◆ DOCUMENT TEXT ◆
>> Start
Kathleen (Kat) Hartley

March 26, 2007

To The Family of Brian Workman:

Offering only condolences to the family of Brian Workman seems far too inadequate for someone who has given so much to me, our family as well as to everyone he met, taught and befriended.

Brian Workman epitomized the true essence of a traditional Samurai. His sincerity, frugality, loyalty to his family and to Hakkoryu Jujutsu, along with his unwavering integrity and a deep sense of honor all convey what a truly special person he was.

For nearly 19 years, I had the honor of training Hakkoryu Jujutsu with Brian, although, admittedly, apprehensively on occasion. Brian’s proficiency in Hakkoryu is renowned worldwide. His talent for recalling – in infinite detail, the exact technique, the history surrounding the technique, it’s origin, applications and affect the technique may have on your bodily system was enlightening to say the least. On more than one occasion, there were techniques applied with such precision that I swore to have found Nirvana through the sincerity of the pain he was applying, but I, like many others, always returned for more of his teachings.

Having received his Kaiden Shihan Sandaikichu Ranking (The highest rank given by the Head Master of Hakkoryu) at such a young age, Sensei (teacher) Workman strived to provide the continued support and instruction of Hakkoryu. For over 35 years, Sensei Workman provided countless hours of support with the patenting of Hakkoryu in the United States and worldwide as well as providing advice, both legally and advisory, to ensure that the original direction and tradition of Hakkoryu continued for eternity – All without any hesitation.

In the teachings of Hakkoryu, Sensei Workman and others learned to live life to its fullest potential and approach life without hesitation, apprehension or fear. Sensei Workman applied these teachings to and with everything he did. To exemplify this, he took up skydiving. Of course, many thought of this as a crazed, life changing, midlife crisis event, but this, to me, was just another step in the direction of making oneself more proficient in Hakkoryu as well as in life. This exemplified, to me that Brian continued to live his life as a Samurai – without hesitation or fear and putting the concerns of others ahead of his own.

Sensei Workman will continue to live through his memories within us. He lives happily in my mind and body through the scars and sprains that I gladly accepted from him. He will continue to live within us and through us by our actions as I, among others, strive to be as much a man, a gentleman and father as he was.
>> End
◆ JOBS ◆
#1 In the letter about Brian Workman, reproduce the passage between "March 26, 2007" and "person he was.", inclusive, swapping "frugality" for "thrift".
#2 Answer these questions from the letter about Brian Workman:
(a) For about how many years did the writer train Hakkoryu Jujutsu with Brian?
(b) What activity did Sensei Workman take up?
(c) For how long did Sensei Workman support the patenting of Hakkoryu?
The listing that comes next has no connection to the letter.

◆ RECORD EXCERPTS ◆
>> Start
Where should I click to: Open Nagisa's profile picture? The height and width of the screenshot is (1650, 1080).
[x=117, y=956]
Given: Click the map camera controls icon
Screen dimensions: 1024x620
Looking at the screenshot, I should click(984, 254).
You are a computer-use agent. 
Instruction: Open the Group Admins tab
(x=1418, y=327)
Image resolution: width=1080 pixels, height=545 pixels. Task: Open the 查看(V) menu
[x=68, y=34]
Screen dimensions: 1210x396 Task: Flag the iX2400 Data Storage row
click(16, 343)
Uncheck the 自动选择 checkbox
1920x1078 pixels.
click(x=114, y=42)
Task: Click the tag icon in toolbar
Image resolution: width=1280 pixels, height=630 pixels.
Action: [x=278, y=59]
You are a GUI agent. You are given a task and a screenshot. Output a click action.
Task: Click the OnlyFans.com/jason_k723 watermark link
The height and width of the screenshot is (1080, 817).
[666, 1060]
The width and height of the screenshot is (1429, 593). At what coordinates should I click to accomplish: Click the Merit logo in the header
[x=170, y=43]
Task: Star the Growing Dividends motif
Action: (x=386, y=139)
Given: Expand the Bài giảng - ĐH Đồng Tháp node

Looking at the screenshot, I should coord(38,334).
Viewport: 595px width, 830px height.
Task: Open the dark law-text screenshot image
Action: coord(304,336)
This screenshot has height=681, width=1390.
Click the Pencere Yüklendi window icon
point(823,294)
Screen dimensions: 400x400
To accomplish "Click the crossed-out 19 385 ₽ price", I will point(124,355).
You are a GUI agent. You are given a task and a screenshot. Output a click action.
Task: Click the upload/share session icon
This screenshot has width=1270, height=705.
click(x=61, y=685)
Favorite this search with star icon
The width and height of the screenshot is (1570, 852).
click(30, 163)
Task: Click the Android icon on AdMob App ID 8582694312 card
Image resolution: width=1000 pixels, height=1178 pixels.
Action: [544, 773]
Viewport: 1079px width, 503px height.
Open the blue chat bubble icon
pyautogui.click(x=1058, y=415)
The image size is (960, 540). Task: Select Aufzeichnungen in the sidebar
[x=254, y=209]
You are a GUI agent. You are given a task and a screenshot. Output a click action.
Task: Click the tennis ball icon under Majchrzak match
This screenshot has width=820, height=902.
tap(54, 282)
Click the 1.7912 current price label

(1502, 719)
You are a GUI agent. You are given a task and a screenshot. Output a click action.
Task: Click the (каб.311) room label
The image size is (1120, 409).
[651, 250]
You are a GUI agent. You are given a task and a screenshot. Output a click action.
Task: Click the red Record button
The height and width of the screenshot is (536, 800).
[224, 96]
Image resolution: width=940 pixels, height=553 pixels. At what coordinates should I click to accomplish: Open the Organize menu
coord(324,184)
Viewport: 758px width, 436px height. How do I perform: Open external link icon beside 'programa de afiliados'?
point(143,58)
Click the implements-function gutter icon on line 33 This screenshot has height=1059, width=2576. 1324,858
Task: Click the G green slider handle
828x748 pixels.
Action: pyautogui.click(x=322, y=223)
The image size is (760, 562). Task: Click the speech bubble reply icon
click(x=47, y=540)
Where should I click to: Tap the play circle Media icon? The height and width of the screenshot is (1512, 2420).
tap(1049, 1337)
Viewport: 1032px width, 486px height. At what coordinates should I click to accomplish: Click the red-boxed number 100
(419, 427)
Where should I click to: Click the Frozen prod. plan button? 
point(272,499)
>> End
◆ EXPECTED OUTPUTS ◆
#1
March 26, 2007

To The Family of Brian Workman:

Offering only condolences to the family of Brian Workman seems far too inadequate for someone who has given so much to me, our family as well as to everyone he met, taught and befriended.

Brian Workman epitomized the true essence of a traditional Samurai. His sincerity, thrift, loyalty to his family and to Hakkoryu Jujutsu, along with his unwavering integrity and a deep sense of honor all convey what a truly special person he was.

#2
(a) Nearly 19 years.
(b) Skydiving.
(c) For over 35 years.